**To be done:** Pull out every line of the material below that contains the string "named", copying each one unchanged.

**Listed records:**
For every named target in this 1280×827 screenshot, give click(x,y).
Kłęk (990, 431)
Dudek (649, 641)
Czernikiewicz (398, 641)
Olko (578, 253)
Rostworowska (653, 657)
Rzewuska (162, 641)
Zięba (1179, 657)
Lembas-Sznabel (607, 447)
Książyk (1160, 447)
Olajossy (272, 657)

--

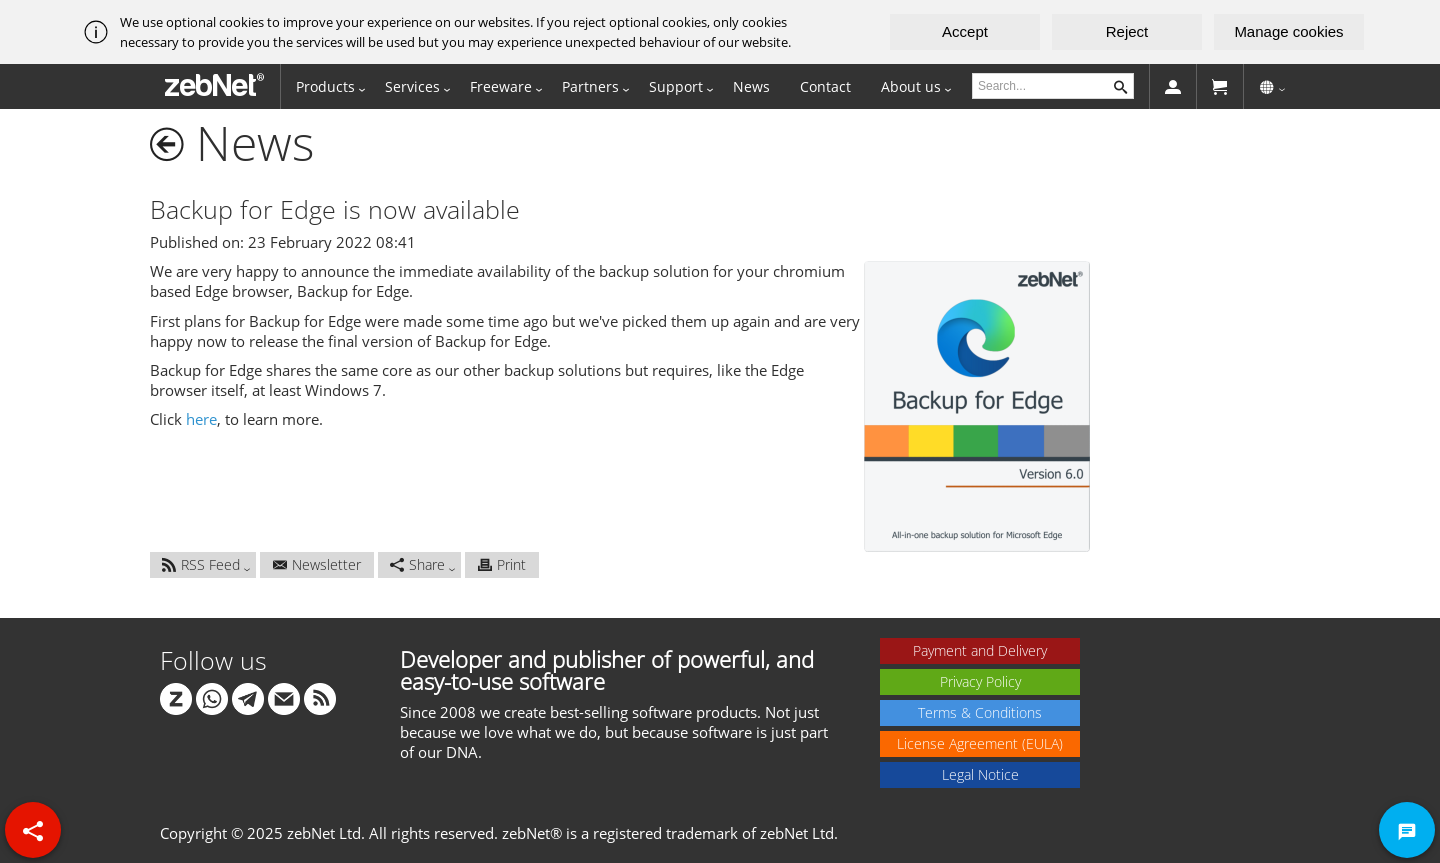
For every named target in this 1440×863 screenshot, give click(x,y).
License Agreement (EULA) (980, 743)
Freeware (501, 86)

**Solution to this problem:**
For every named target in this 1280×827 screenshot, give click(x,y).
For every named target in this 1440×863 screenshot, give click(x,y).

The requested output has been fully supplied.